The District received 5 bids in response to its RFP. Two District employees were responsible for evaluating these bids, preparing a report, and submitting a recommendation to District Council members. The Council members accepted the employees’ recommendation and awarded the contract to Defiance Enterprises Inc. (Defiance). Defiance’s bid had the lowest price and the third highest score. Murray petitioned the Supreme Court of British Columbia seeking an order setting aside the District’s decision, alleging among other things that Defiance’s bid was non-compliant and that the District relied on undisclosed evaluation criteria.

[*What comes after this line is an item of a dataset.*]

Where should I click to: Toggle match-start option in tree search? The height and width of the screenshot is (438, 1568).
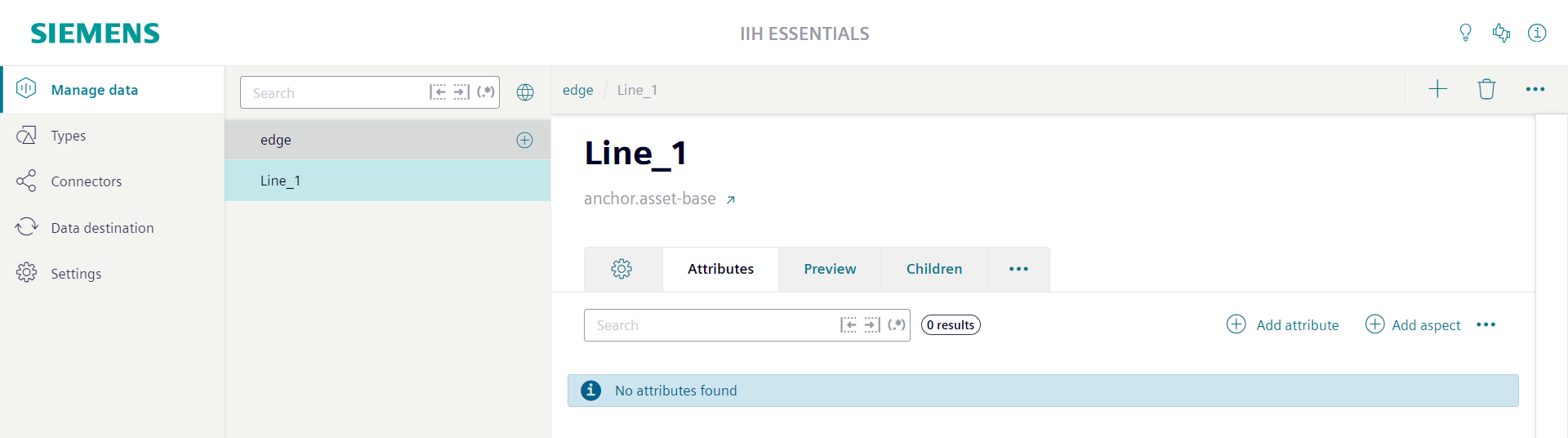(439, 92)
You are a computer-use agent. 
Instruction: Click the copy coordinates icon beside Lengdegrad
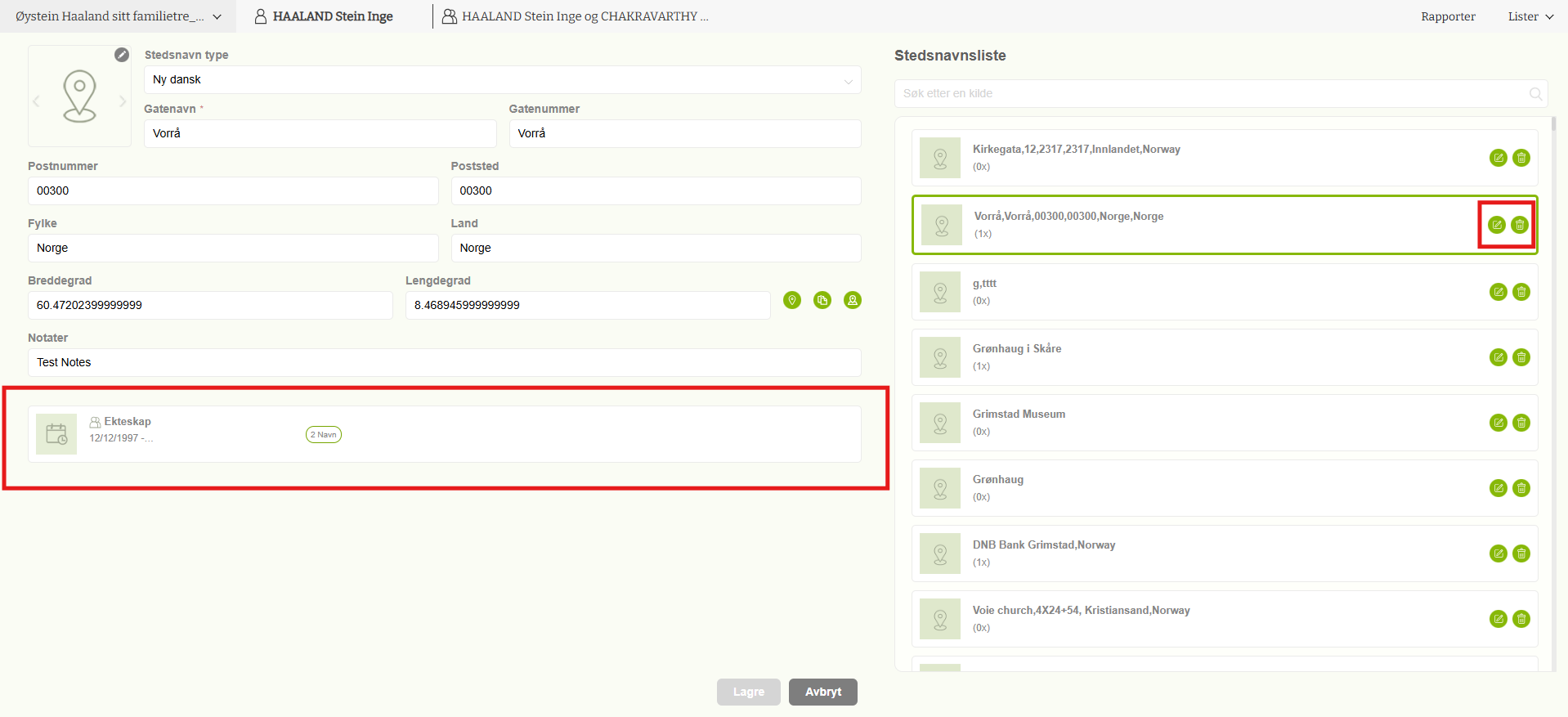click(x=822, y=300)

The Court first found that Defiance’s bid was compliant with the RFP. While Murray argued that Defiance failed to include certain mandatory insurance details, the Court found that the wording of the RFP only required bidders to complete an insurance verification form. Defiance completed this form, and the RFP only required the successful bidder to provide additional information after it had been selected by the District.

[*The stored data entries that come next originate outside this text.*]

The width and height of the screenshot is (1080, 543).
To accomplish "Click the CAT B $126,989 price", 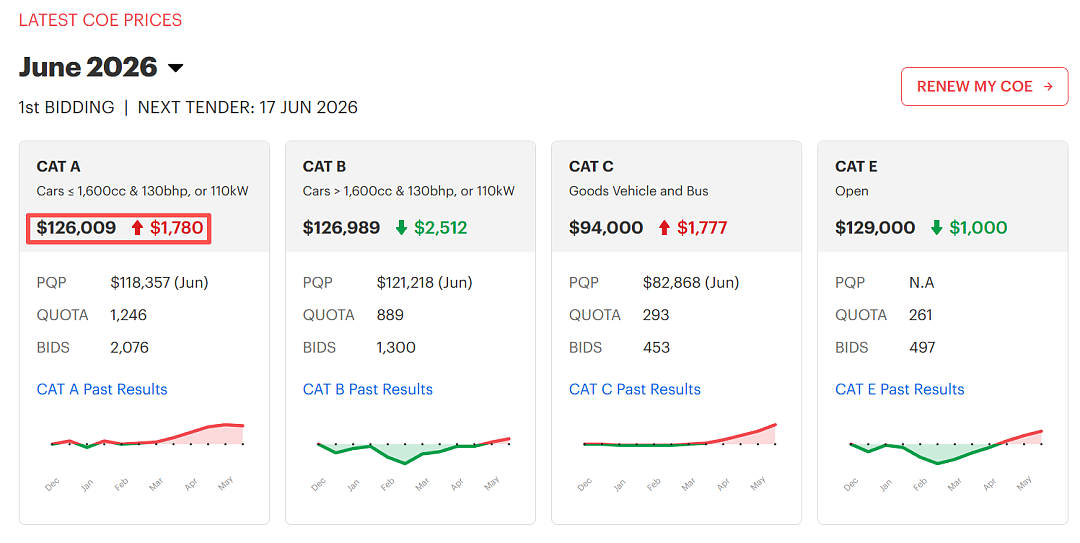I will pyautogui.click(x=342, y=227).
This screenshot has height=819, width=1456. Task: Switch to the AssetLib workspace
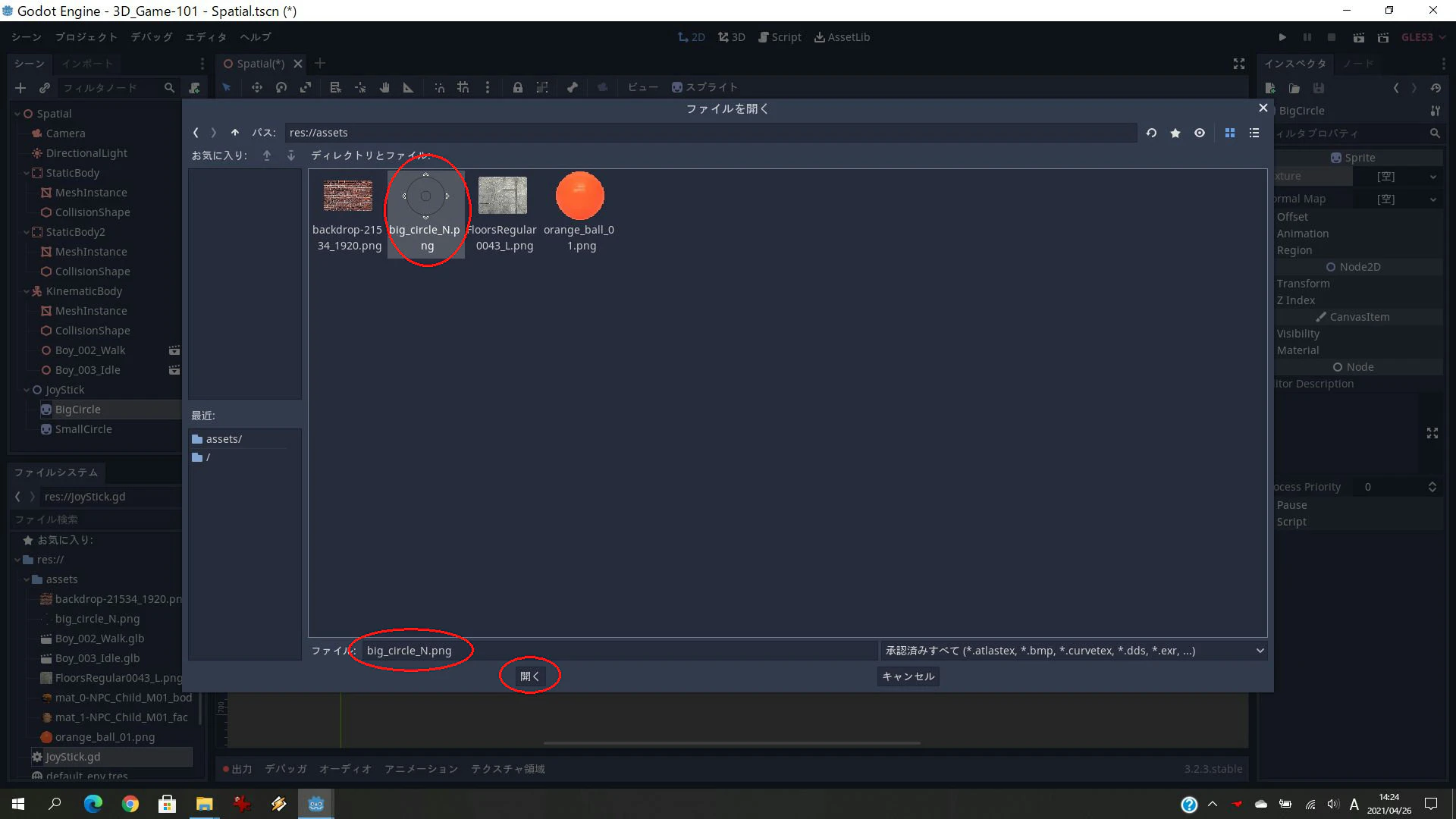(x=842, y=37)
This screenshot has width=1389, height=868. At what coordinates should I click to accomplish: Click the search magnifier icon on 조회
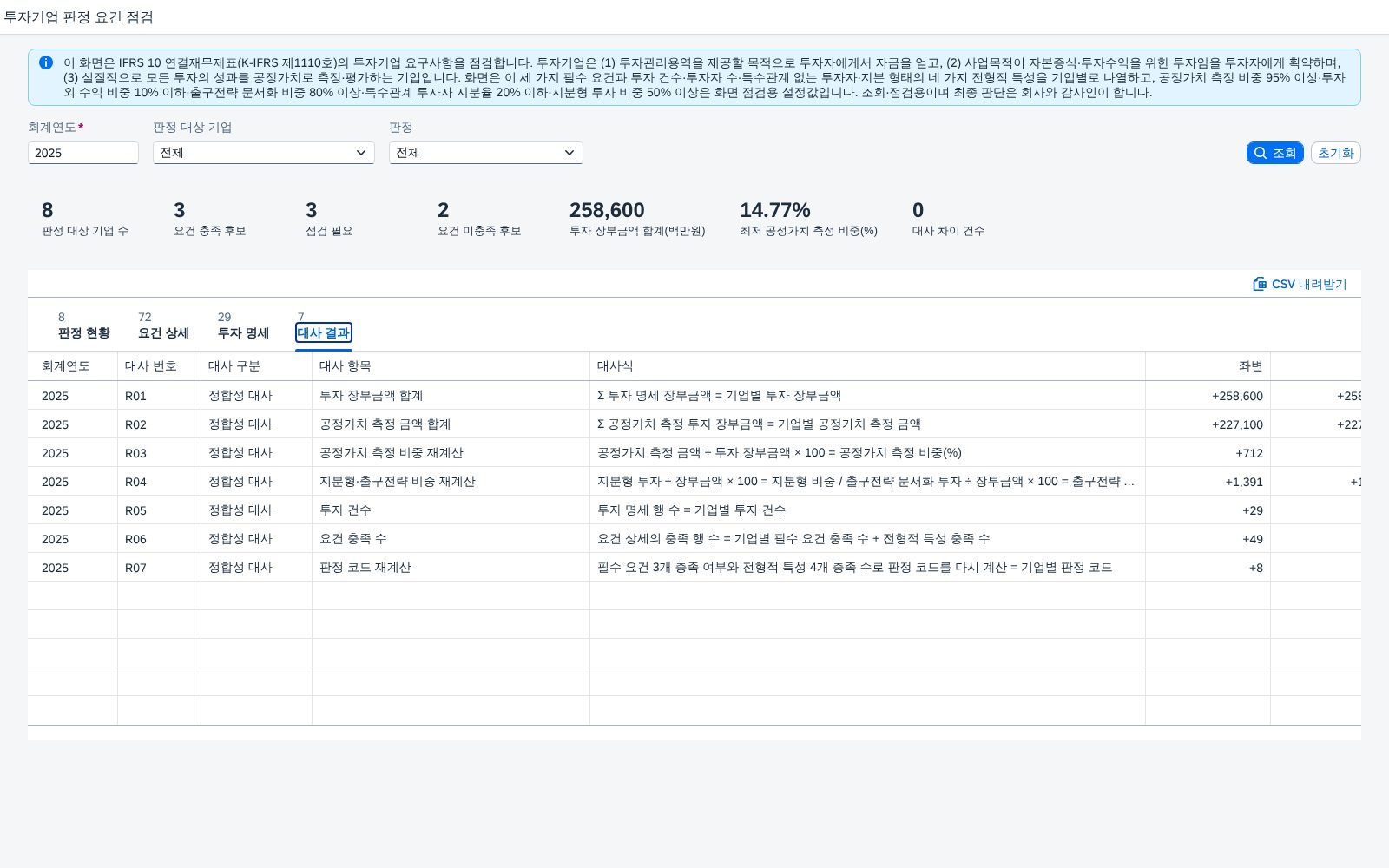pos(1261,153)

Murray also pointed to information in Defiance’s first envelope that stated it would give 3% of its revenues back to the Barriere community and that “3% of the bid = approximately $4,600”. While this information undermined the two-envelope system by allowing the District to calculate Defiance’s bid price before opening the second envelope, the Court accepted the District employees’ testimony that they did not realize this while they were scoring the bids. Even if the District did calculate Defiance’s price from this information, they would have had no way of knowing whether the price was comparatively high or low until they opened the second envelopes of every other bidder. The Court also rejected Murray’s argument that Defiance’s promise to give 3% back to the community was an improper kick-back to the District. Overall, the Court found that Defiance’s bid was compliant and did not raise a perception of unfairness.
Next, the Court considered whether the District relied on undisclosed evaluation criteria and whether it followed its process for evaluating bids. Murray pointed out that Defiance’s bid focused on the company’s experience moving dirt and did not list any experience plowing snow. The Court however accepted that the District did not distinguish between moving dirt and moving snow, and that it arrived at its scores using only the criteria disclosed in the RFP.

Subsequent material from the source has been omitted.